Start of The records

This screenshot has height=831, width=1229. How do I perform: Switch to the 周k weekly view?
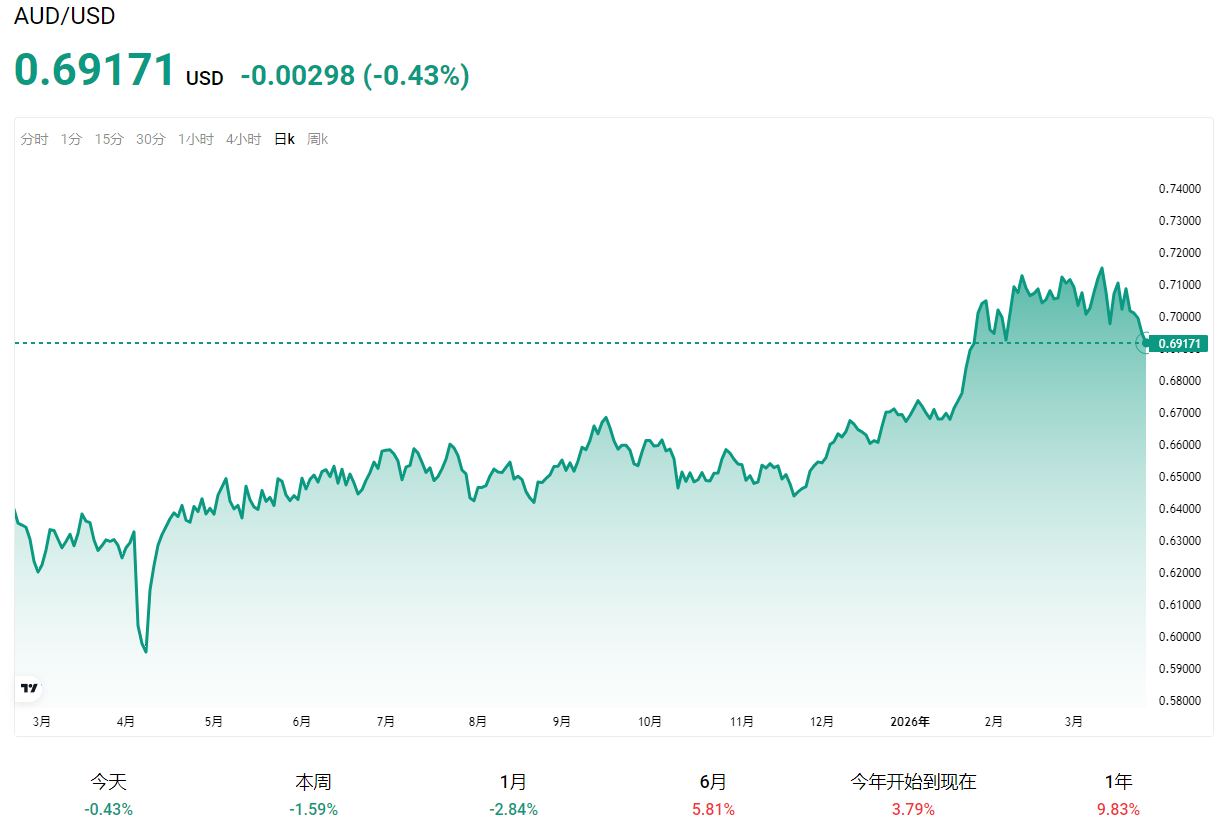(317, 140)
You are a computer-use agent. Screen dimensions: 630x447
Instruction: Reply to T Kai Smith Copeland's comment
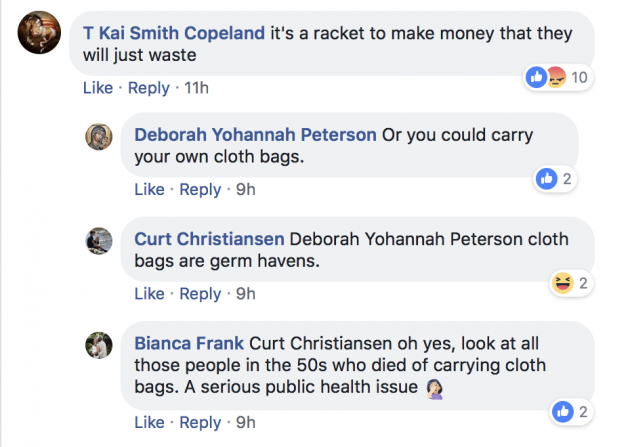148,88
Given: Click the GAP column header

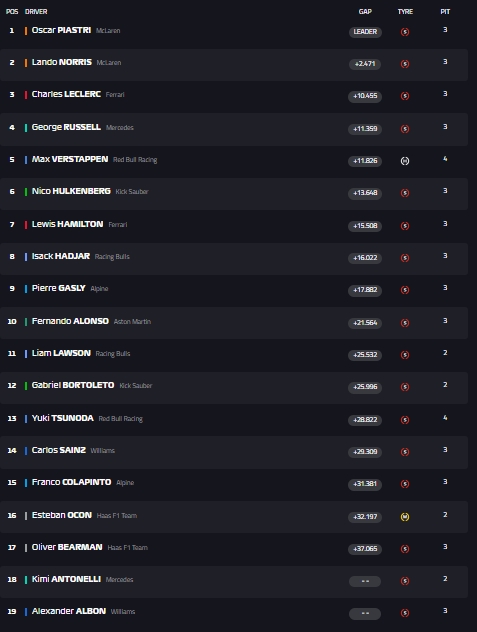Looking at the screenshot, I should (x=365, y=12).
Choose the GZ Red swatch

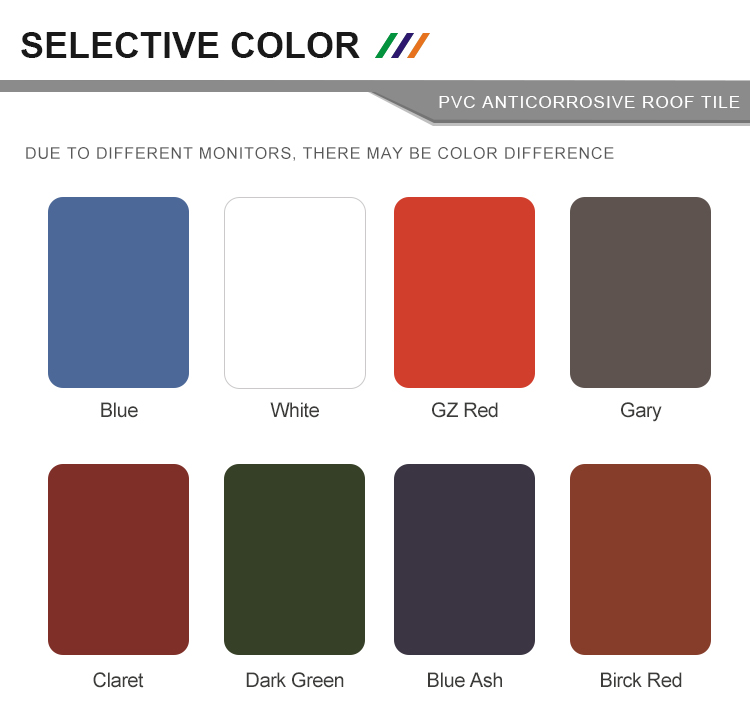pyautogui.click(x=464, y=292)
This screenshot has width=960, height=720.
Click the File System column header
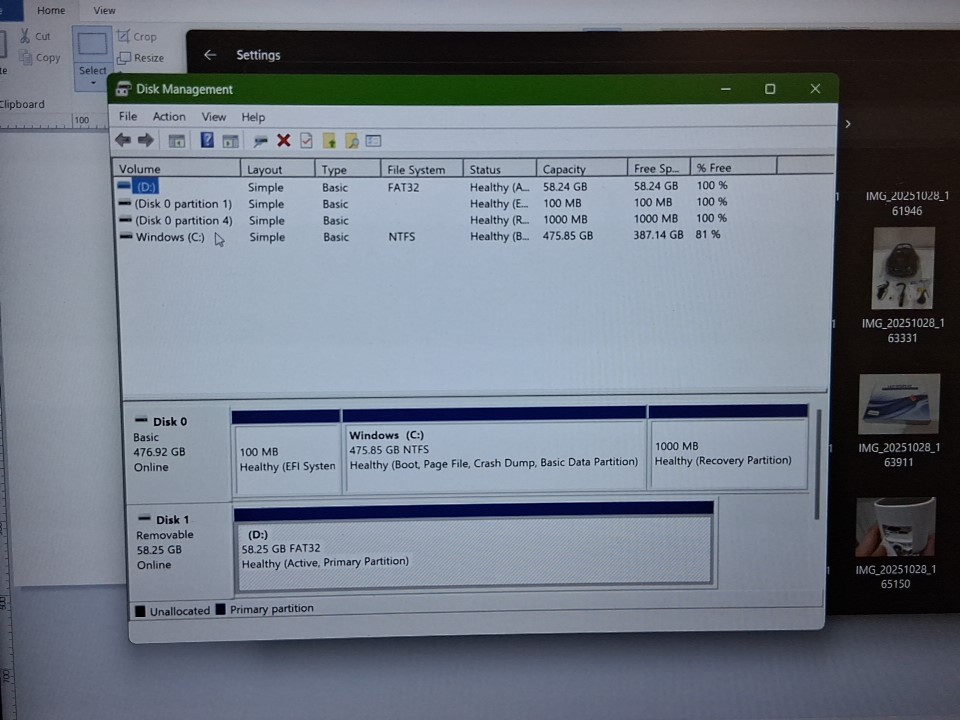click(416, 169)
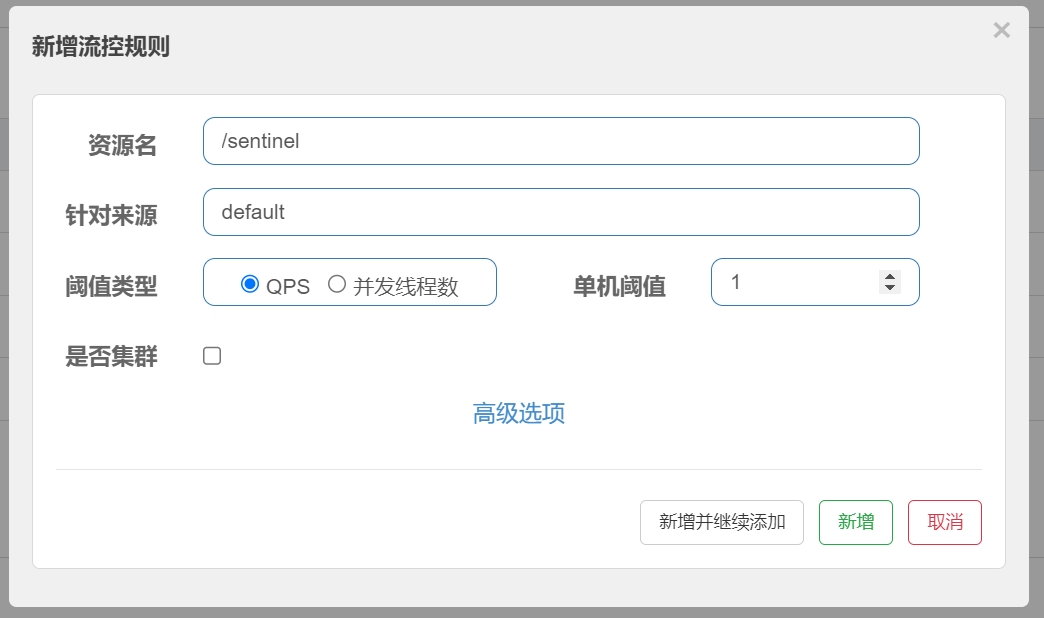This screenshot has height=618, width=1044.
Task: Increase 单机阈值 with the up stepper arrow
Action: 889,276
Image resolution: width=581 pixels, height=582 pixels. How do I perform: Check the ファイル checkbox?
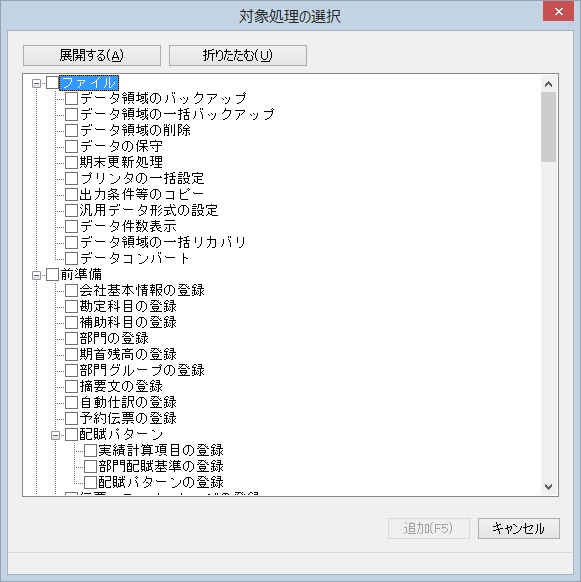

End of The records

● **The exercise**: Write out every line of the listing as a numbered list, dropping blank lines and leaving out the pictures.

● **Solved exercise**:
1. This screenshot has height=831, width=1229. How do I perform: Switch to the 周k weekly view?
2. (317, 140)
3. You are a computer-use agent. Screen dimensions: 630x447
4. Instruction: Reply to T Kai Smith Copeland's comment
5. 148,88
6. Given: Click the GAP column header
7. Looking at the screenshot, I should (x=365, y=12).
8. Choose the GZ Red swatch
9. pyautogui.click(x=464, y=292)
10. This screenshot has width=960, height=720.
11. Click the File System column header
12. click(416, 169)
13. This screenshot has height=618, width=1044.
14. Task: Increase 单机阈值 with the up stepper arrow
15. Action: 889,276
16. Image resolution: width=581 pixels, height=582 pixels. How do I perform: Check the ファイル checkbox?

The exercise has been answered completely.